A medida que avanzaba el concierto, Torres compartió anécdotas y rendió homenaje a su amigo Arturo, quien falleció recientemente. Con lágrimas en los ojos, el cantante agradeció a sus fans por ayudarlo a dejar de lado el dolor: "Gracias por permitirme jugar con ustedes y dejar la pena a un lado". Esta emotiva declaración resonó profundamente entre los asistentes, quienes se unieron en un ambiente de camaradería.

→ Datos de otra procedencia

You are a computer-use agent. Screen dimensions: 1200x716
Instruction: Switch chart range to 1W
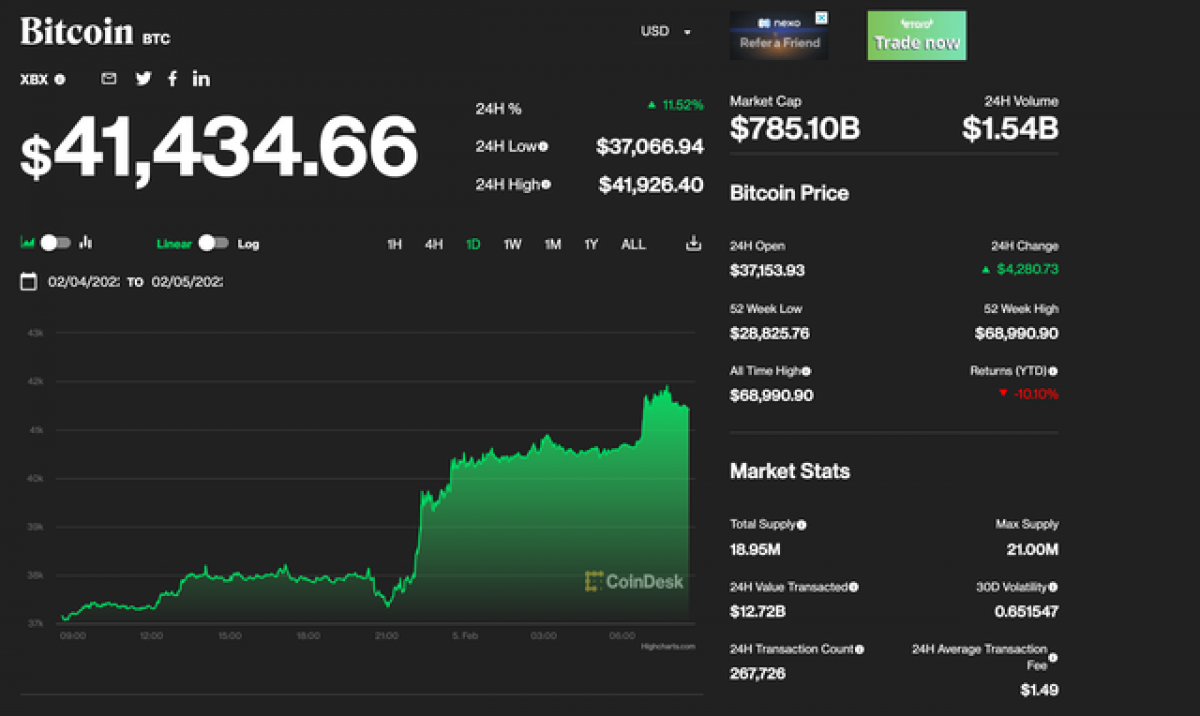coord(512,243)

El repertorio incluyó una mezcla de temas nuevos y clásicos, logrando que tanto los fans de la vieja guardia como los nuevos disfrutarán al máximo. No faltaron canciones icónicas como “Guapa” y “Color Esperanza”, donde el público se animó a cantar y bailar, creando un momento de pura conexión y alegría.
El show concluyó con un sentido homenaje a su amigo, con la interpretación de "Vas a quedarte", una canción que tomó un significado especial en esta ocasión. Torres cerró la noche con un mensaje de esperanza y amor, recordando la importancia de valorar las conexiones humanas ante la adversidad.